Lista de tareas —
(1) Copia otra vez el pasaje del texto sobre la salida de Rousseff del poder que empieza en las palabras "Si se pudieran" y termina después de "fue Fernando Haddad.". Cambia "gigantesca" por "enorme".
(2) Escribe la parte que sigue del texto sobre la salida de Rousseff del poder, a partir de su última oración.
━━━━━ Texto para leer
Si se pudieran calcular de alguna forma, las pérdidas políticas ocasionadas por la gigantesca manipulación, estas serían muy cuantiosas, pues no solo se impidió que Rousseff terminara su mandato, sino también se abortó una casi segura reelección de Lula. Ante el líder del Partido de los Trabajadores, Bolsonaro no habría tenido ninguna oportunidad. Si logró llegar al poder fue porque sacaron del juego a Lula y las fuerzas progresistas tuvieron que ir con un candidato de mucha menor influencia, como lo fue Fernando Haddad.

En términos fácticos, desde que Rousseff fue sustituida por el traidor vicepresidente  Michel Temer comenzó el retroceso acelerado en todas las políticas sociales y una aplicación inequívoca de las recetas neoliberales. A partir de allí, Brasil dejó de participar en el bloque progresista de América Latina y pasó a hacer causa común con los gobiernos de derecha y ultraderecha del hemisferio, especialmente en sus ataques contra Venezuela.
━━━━━━━━━━
━━━━━ Extracto de datos
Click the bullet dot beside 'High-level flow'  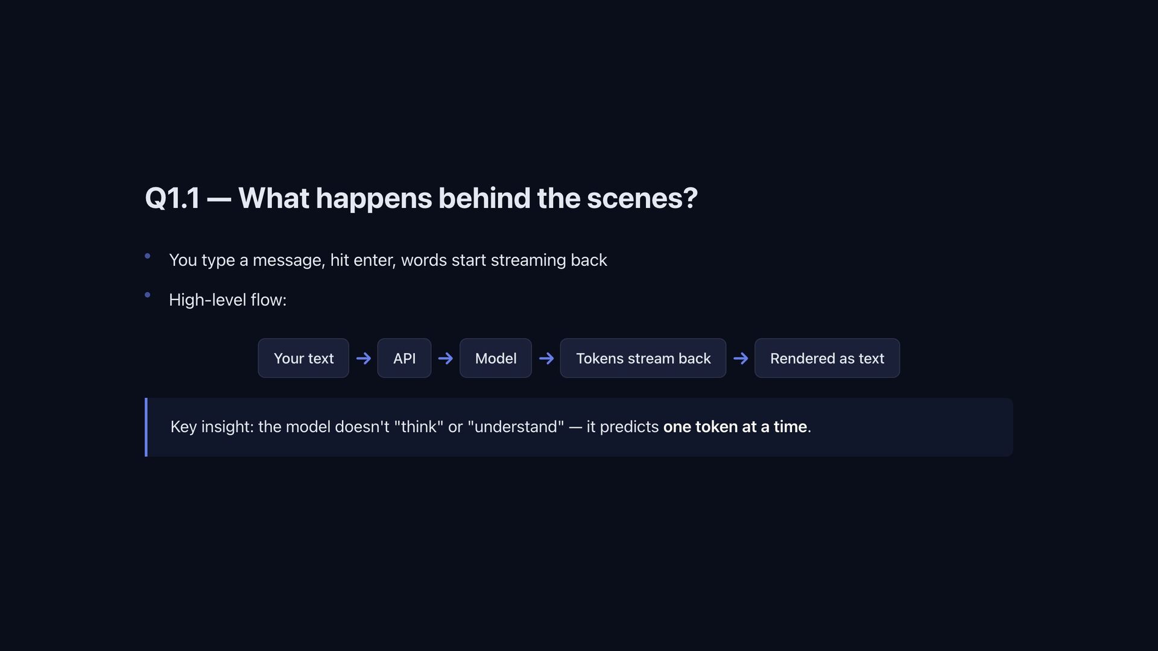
━━━━━━━━━━
Tus respuestas —
(1)
Si se pudieran calcular de alguna forma, las pérdidas políticas ocasionadas por la enorme manipulación, estas serían muy cuantiosas, pues no solo se impidió que Rousseff terminara su mandato, sino también se abortó una casi segura reelección de Lula. Ante el líder del Partido de los Trabajadores, Bolsonaro no habría tenido ninguna oportunidad. Si logró llegar al poder fue porque sacaron del juego a Lula y las fuerzas progresistas tuvieron que ir con un candidato de mucha menor influencia, como lo fue Fernando Haddad.

(2)
Bajo el mando de Bolsonaro se ha transitado hacia el extremo, pues se trata de un modelo político que ya ni siquiera se esfuerza por esconder los rasgos más monstruosos del fascismo.

La interrupción del proceso político que se venía desarrollando, y que había sacado de la pobreza a millones de brasileño le ha permitido a las fuerzas del capitalismo hegemónico implantar un liderazgo que nunca debió haber superado los porcentajes que corresponden a una pequeña minoría, compuesta por fanáticos religiosos, supremacistas blancos y terraplanistas.

Lo peor para el pueblo brasileño ha sido el demencial manejo de la pandemia llevado a cabo por Bolsonaro, que le ha costado al país más de 270 mil vidas y 11 millones de contagios. Se estima que cualquier otro gobierno habría hecho un esfuerzo más racional y con mayor sentido humano y, muy probablemente, las cifras serían menos dramáticas. Pocos dudan que con Lula en el poder no habría ocurrido esta catástrofe humanitaria.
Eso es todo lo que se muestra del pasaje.